(Dataset entries)
=== Begin Enclosure ===
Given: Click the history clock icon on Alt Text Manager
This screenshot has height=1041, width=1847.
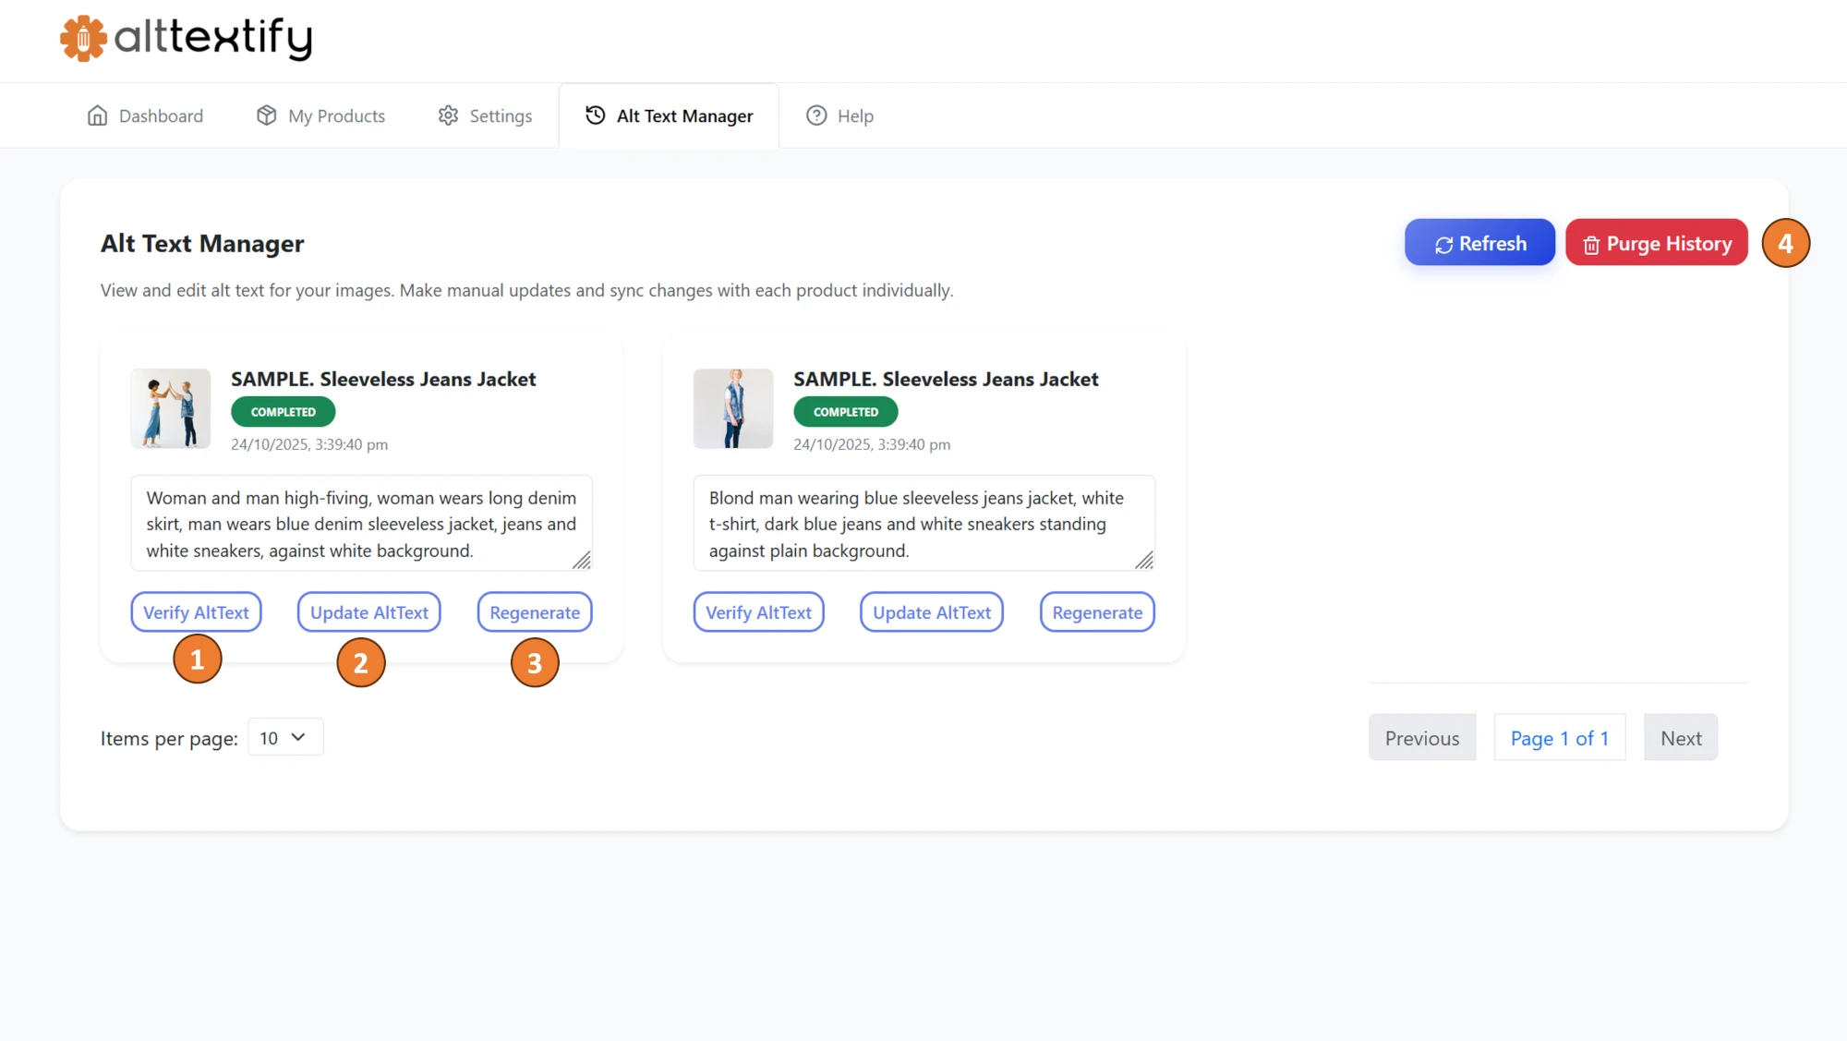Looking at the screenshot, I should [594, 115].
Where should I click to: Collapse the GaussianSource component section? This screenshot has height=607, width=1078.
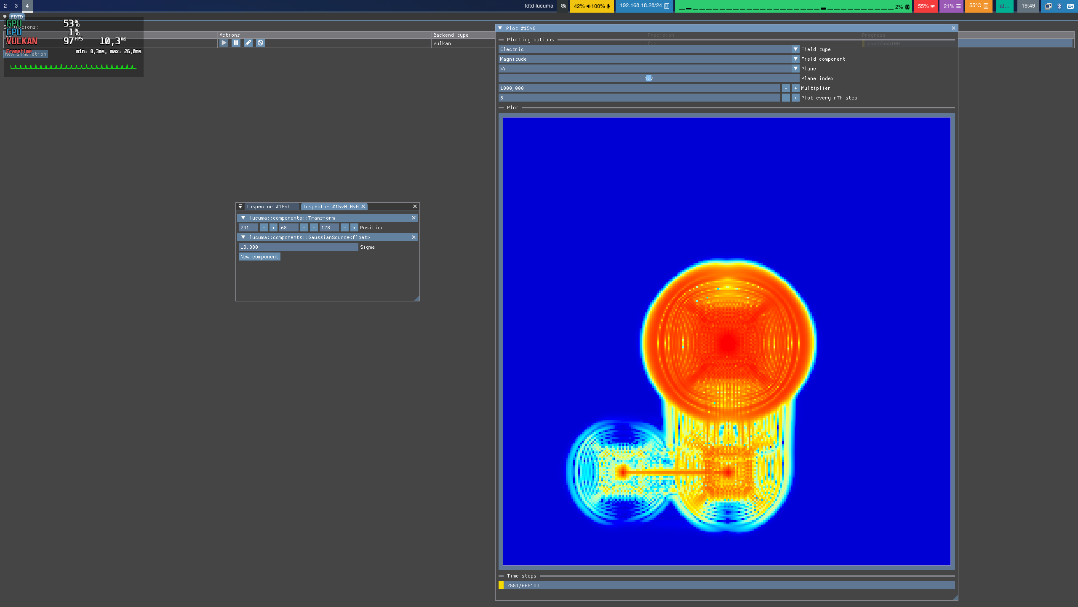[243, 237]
=== End Enclosure ===
→ Exercise: Exactly as written, set down each line of the records, leaving out the pictures.

→ Written response:
Given: Click the history clock icon on Alt Text Manager
This screenshot has height=1041, width=1847.
Looking at the screenshot, I should [594, 115].
Where should I click to: Collapse the GaussianSource component section? This screenshot has height=607, width=1078.
[243, 237]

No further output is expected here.